▶ [About this exercise]: Work out how many lines in the listing below carry the word "toolbar". Give that number alone.
------------
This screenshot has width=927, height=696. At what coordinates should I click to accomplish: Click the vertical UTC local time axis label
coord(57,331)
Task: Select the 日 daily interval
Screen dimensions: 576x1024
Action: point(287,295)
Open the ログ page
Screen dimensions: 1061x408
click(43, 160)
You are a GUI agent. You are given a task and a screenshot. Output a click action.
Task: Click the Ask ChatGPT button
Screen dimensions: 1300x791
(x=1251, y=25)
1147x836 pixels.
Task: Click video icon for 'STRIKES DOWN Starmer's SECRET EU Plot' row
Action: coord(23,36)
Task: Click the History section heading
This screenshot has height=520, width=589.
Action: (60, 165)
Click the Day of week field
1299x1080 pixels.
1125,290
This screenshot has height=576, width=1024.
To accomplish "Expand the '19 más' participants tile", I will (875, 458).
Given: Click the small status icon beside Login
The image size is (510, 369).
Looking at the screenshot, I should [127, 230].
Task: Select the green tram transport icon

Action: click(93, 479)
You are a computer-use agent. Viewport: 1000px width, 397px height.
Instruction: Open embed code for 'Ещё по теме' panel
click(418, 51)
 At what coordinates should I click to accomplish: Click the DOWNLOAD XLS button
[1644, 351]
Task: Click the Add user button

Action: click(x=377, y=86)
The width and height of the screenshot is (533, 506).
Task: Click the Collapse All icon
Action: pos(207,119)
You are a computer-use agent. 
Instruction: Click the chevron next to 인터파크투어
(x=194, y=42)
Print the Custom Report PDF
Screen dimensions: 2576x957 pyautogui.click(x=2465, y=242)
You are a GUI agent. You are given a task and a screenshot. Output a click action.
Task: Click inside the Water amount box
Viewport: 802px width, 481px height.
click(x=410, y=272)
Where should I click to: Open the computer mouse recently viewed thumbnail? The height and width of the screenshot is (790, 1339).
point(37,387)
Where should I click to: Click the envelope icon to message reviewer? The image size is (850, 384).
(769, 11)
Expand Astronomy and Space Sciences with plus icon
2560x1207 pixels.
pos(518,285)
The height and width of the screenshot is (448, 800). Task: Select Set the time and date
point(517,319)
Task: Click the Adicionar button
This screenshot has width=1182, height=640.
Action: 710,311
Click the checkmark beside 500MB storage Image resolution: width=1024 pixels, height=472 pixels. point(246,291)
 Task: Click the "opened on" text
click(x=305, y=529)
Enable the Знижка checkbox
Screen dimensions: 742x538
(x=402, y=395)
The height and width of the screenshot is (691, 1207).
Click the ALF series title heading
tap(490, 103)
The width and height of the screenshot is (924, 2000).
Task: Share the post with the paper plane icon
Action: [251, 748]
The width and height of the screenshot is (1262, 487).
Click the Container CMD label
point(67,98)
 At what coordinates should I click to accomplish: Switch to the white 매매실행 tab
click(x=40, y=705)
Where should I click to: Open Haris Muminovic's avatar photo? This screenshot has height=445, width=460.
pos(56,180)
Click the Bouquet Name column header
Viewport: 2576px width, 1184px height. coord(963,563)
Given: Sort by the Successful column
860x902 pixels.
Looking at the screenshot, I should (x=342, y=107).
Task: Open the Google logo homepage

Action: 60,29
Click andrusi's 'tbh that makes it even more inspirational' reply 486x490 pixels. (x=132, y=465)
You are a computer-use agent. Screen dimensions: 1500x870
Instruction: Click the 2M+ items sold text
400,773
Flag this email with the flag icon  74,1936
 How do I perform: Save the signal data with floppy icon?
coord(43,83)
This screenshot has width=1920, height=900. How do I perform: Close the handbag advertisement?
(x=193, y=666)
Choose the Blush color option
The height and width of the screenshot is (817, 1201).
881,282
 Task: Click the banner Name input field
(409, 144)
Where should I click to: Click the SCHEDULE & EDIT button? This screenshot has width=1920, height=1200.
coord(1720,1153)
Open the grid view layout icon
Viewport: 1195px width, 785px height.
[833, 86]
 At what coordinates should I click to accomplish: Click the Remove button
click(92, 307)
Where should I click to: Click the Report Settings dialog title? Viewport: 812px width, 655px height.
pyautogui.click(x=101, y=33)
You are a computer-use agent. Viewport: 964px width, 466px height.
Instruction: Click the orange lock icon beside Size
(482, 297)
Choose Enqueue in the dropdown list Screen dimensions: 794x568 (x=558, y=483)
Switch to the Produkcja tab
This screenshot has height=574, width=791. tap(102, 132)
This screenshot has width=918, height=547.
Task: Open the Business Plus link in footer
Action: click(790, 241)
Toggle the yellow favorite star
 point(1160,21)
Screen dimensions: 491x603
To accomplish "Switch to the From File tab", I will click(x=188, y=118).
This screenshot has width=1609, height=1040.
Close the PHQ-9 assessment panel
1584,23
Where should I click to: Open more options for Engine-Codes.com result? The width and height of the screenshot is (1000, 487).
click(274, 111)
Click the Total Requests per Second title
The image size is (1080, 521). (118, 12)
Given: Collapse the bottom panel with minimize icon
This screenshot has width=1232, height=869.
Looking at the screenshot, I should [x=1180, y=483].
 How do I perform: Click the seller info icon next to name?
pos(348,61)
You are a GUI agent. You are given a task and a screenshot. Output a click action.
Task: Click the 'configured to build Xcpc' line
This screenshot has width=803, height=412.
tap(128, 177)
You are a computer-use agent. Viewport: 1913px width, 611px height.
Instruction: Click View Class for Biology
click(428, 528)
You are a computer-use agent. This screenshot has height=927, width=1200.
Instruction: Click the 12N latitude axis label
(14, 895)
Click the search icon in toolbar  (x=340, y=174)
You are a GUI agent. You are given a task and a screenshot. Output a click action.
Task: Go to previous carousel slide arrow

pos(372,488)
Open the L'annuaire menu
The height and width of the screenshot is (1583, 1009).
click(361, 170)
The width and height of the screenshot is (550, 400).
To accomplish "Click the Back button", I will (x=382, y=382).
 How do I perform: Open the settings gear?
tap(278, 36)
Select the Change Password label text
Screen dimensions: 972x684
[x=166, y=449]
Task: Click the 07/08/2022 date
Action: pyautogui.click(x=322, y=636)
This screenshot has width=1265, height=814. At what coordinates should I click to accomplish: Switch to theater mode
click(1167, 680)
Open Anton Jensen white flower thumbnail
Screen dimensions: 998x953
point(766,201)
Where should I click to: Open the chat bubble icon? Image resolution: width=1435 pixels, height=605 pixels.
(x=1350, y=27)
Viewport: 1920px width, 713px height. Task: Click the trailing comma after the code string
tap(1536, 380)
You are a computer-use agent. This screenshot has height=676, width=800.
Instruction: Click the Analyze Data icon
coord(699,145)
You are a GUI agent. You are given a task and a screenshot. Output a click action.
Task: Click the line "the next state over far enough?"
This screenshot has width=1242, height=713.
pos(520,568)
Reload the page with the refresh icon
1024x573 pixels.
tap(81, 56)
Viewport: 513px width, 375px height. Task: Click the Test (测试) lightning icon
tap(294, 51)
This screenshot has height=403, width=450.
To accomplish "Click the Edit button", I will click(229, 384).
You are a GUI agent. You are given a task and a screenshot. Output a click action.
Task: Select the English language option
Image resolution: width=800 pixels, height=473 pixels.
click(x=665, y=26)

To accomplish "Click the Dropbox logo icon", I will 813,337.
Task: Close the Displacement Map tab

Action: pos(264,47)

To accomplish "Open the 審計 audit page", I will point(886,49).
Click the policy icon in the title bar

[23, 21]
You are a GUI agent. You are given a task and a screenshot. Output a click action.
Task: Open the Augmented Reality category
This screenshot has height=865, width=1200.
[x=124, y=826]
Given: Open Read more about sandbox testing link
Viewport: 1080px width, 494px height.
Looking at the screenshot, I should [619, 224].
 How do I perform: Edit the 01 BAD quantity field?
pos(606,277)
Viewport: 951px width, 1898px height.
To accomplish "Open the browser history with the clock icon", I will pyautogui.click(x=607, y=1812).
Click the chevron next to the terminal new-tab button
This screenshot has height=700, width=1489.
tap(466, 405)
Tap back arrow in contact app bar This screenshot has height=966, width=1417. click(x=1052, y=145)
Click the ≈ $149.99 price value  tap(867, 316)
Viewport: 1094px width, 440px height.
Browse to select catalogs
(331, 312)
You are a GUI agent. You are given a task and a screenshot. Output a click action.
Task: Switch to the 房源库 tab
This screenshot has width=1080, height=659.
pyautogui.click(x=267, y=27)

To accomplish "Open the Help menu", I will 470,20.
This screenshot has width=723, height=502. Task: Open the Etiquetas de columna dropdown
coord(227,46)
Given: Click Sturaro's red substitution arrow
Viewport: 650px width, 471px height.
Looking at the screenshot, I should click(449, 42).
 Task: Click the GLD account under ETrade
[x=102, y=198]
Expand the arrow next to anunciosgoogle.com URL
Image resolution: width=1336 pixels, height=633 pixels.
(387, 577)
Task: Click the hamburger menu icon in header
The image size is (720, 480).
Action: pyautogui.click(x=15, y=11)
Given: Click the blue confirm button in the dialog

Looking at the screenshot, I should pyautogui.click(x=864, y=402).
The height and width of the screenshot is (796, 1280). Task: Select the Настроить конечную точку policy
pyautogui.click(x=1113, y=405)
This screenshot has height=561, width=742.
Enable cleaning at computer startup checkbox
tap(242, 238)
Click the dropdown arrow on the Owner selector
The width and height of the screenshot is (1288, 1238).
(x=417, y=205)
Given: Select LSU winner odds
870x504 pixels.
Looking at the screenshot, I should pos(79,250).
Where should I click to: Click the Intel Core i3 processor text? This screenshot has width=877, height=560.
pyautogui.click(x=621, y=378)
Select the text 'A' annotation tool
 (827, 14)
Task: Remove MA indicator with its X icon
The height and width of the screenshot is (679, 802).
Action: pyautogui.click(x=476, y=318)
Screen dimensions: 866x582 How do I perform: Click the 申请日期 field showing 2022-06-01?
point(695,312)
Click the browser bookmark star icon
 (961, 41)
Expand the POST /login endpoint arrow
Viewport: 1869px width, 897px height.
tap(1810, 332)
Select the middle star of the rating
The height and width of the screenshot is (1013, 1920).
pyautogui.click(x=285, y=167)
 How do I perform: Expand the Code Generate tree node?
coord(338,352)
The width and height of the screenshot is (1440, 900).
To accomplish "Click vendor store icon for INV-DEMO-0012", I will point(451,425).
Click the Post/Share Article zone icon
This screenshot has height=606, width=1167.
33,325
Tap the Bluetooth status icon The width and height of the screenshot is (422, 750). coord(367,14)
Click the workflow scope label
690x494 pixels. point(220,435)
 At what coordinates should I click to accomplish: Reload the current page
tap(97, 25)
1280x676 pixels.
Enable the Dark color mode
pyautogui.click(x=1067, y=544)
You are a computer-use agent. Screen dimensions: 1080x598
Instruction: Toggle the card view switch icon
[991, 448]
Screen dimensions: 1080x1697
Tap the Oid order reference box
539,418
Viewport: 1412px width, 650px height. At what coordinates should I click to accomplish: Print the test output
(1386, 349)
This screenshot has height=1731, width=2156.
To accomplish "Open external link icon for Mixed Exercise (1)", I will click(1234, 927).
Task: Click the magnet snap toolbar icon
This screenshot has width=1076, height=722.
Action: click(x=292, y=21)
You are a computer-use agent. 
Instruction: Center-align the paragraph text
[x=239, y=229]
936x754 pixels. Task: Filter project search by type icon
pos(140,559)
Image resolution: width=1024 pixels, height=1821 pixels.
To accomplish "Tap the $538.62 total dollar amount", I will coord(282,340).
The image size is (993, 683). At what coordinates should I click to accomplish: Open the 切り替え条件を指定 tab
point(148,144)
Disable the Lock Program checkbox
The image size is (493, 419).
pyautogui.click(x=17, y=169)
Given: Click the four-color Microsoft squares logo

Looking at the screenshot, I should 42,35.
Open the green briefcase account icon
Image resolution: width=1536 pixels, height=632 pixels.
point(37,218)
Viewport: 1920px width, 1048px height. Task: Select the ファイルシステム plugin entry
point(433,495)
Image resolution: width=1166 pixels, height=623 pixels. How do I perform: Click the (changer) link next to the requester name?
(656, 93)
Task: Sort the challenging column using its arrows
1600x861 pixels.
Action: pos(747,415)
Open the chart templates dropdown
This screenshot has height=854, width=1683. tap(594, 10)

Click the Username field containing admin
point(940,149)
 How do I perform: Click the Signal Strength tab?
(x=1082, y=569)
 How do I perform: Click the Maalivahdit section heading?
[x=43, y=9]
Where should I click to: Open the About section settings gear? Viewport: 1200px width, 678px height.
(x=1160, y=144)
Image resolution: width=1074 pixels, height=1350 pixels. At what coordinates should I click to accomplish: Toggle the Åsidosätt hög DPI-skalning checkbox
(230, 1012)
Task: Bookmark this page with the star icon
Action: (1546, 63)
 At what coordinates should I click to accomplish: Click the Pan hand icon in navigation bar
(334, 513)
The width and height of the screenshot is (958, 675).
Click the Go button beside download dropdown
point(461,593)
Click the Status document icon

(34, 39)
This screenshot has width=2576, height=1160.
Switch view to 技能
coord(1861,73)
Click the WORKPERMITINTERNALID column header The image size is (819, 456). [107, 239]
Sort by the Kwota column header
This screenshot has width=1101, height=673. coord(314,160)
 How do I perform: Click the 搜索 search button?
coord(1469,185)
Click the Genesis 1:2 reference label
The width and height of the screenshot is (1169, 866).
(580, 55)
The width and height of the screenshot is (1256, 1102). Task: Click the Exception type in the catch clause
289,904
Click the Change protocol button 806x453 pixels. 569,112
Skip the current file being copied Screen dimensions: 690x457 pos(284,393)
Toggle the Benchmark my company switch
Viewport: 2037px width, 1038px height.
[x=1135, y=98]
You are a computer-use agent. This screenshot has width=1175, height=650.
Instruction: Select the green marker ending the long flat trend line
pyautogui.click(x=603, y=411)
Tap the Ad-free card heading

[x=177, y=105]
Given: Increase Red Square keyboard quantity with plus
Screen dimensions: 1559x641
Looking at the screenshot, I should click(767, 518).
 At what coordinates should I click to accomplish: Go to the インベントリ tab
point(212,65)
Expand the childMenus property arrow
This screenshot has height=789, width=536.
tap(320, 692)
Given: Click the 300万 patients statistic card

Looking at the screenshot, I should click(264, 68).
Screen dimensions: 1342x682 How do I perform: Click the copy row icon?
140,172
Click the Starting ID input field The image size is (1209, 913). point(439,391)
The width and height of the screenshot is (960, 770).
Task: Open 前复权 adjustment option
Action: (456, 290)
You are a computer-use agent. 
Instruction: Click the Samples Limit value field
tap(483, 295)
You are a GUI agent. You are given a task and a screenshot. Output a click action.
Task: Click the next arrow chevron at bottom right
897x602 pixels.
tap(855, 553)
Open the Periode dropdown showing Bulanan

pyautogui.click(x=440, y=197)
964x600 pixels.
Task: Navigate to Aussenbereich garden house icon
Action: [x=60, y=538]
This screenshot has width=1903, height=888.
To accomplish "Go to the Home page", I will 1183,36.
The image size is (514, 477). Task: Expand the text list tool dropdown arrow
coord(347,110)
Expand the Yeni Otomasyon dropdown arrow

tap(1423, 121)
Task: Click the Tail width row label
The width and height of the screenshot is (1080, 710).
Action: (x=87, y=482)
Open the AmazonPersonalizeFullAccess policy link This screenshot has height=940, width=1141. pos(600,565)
------------
▶ [Response to this exercise]: 2